What is duck confit?

You may have seen duck confit, or confit de canard, available in a can and wondered what this specialty food from France was all about.

Confit is often a duck but it can be a goose, turkey or even pork. The meat is cooked in its own fat before being canned and preserved in it as well. When you open the can, you will see the meat covered in this fat. It may not look too appetizing at this point, but you are just minutes away from enjoying a delicious gourmet meal.

This fashion of preparing a duck is considered a specialty of the Gascony region in south-west France, reputed for its foie gras and Armagnac brandy as well.

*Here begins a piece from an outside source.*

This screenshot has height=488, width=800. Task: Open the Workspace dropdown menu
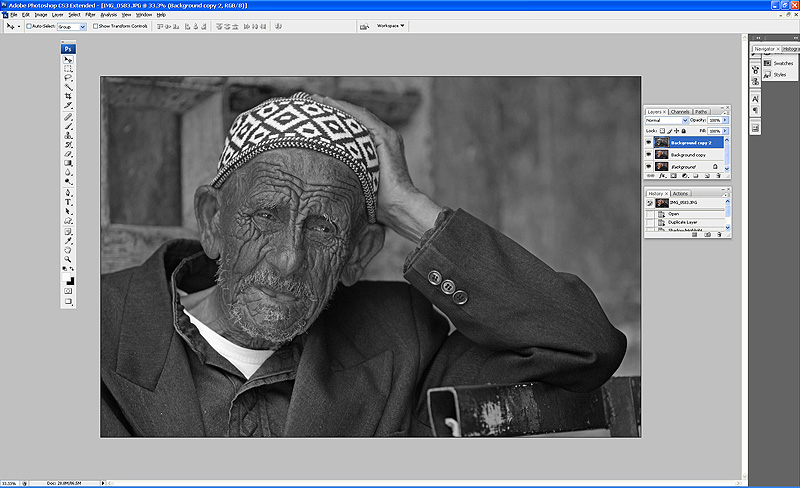point(390,26)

Some tips for enjoying confit de canard

  • Place the can in a pot of simmering water in order to melt the fat before opening the can.
  • You can drain off the fat and use it cook something in, such as potatoes for a Confit Sarlandais.
  • You can heat your duck thighs in the oven or in a skillet.
  • The leg is the meatiest part and more tasty than the wing, but the wing is more tender and perhaps easier to eat because it has fewer bones. Usually you will find just legs that have been canned.


Make your own?

ducks In France people will prepare a confit de canard at home. The poultry is cured for 24 hours with salt and perhaps some seasonings such as garlic, thyme, and nutmeg before being cooked very slowly covered in a lot of duck fat. After it has been prepared, you can eat it right away or store it safely in the refrigerator covered in its fat for one or two months.

I have never tried it, preferring the convenience of opening a can and having a delicious meal ready in a few minutes.

Some ways to serve it

  • Cassoulet - This is a heavy stew made from large white beans and including a variety of rich meats depending upon the region and even the town in which the cassoulet is prepared. Confit of duck is sometimes included along with various sausages, ham, and lamb.
  • Confit Sarlandais - This traditional fashion of serving the confit comes from Perigord, an area east of Bordeaux renowned for its hearty cuisine. The duck is served with sliced potatoes that have been sauteed in the the fat that was used to preserve the poultry. This makes a delicious and easy meal when served with a simple salad.
  • Salade Landais - Here the duck is chopped up and served warm on top of a bed of greens, sometimes accompanied by preserved cep mushrooms and dressed with a walnut oil vinaigrette.
  • Try it with this celery root puree or with this easy glazed turnip recipe.
  • Since confit is so rich and flavorful itself, these simply prepared vegetables make the perfect backround with which to serve it.
Keep in mind when enjoying confit that duck and goose are fatty meats, and when they are preserved in fat, they are even richer. A small portion should be plenty to satisfy and don't forget to balance your meal with a salad and light dessert.